Jeff Layton <jlayton@...nel.org> wrote:

> > This can't be used with content encryption as that may require expansion of
> > the write RPC beyond the write being made.
> > 
> > This doesn't affect writes via mmap - those are written back in the normal
> > way; similarly failed writethrough writes are marked dirty and left to
> > writeback to retry.  Another option would be to simply invalidate them, but
> > the contents can be simultaneously accessed by read() and through mmap.
> > 
> 
> I do wish Linux were less of a mess in this regard. Different
> filesystems behave differently when writeback fails.

Cifs is particularly, um, entertaining in this regard as it allows the write
to fail on the server due to a checksum failure if the source data changes
during the write and then just retries it later.

> That said, the modern consensus with local filesystems is to just leave
> the pages clean when buffered writeback fails, but set a writeback error
> on the inode. That at least keeps dirty pages from stacking up in the
> cache. In the case of something like a netfs, we usually invalidate the
> inode and the pages -- netfs's usually have to spontaneously deal with
> that anyway, so we might as well.
> 
> Marking the pages dirty here should mean that they'll effectively get a
> second try at writeback, which is a change in behavior from most
> filesystems. I'm not sure it's a bad one, but writeback can take a long
> time if you have a laggy network.

I'm not sure what the best thing to do is.  If everything is doing
O_DSYNC/writethrough I/O on an inode and there is no mmap, then invalidating
the pages is probably not a bad way to deal with failure here.

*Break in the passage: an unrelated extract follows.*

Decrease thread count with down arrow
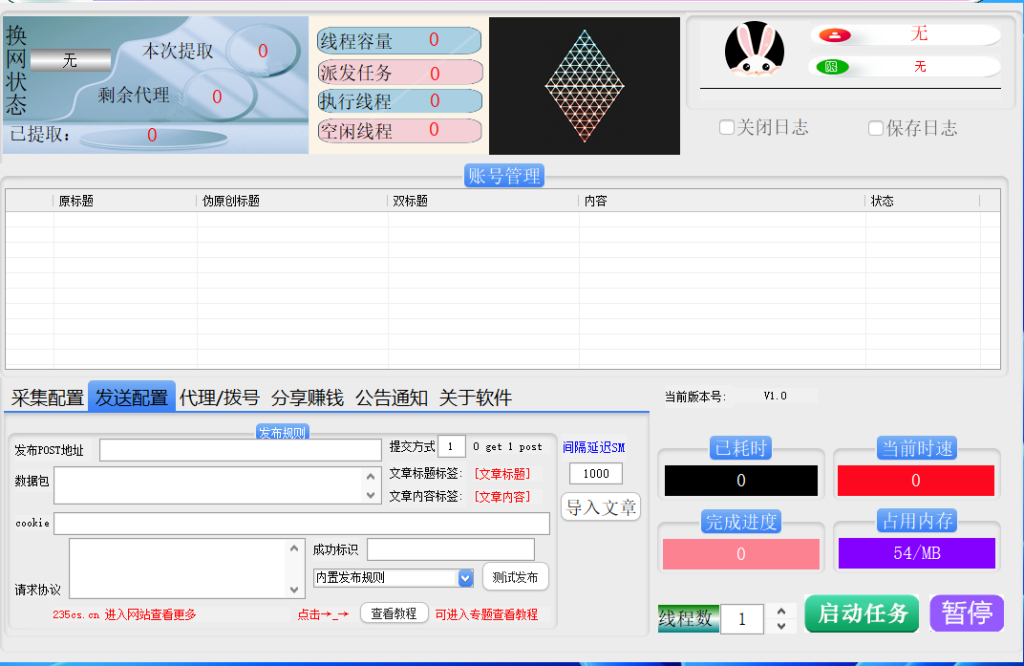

> When a write has already failed once, why do you think it'll succeed on
> a second attempt (and probably with page-aligned I/O, I guess)?

See above with cifs.  I wonder if the pages being written to should be made RO
and page_mkwrite() forced to lock against DSYNC writethrough.

> Another question: when the writeback is (re)attempted, will it end up
> just doing page-aligned I/O, or is the byte range still going to be
> limited to the written range?

At the moment, it then happens exactly as it would if it wasn't doing
writethrough - so it will write partial folios if it's doing a streaming write
and will do full folios otherwise.

> The more I consider it, I think it might be a lot simpler to just "fail
> fast" here rather than remarking the write dirty.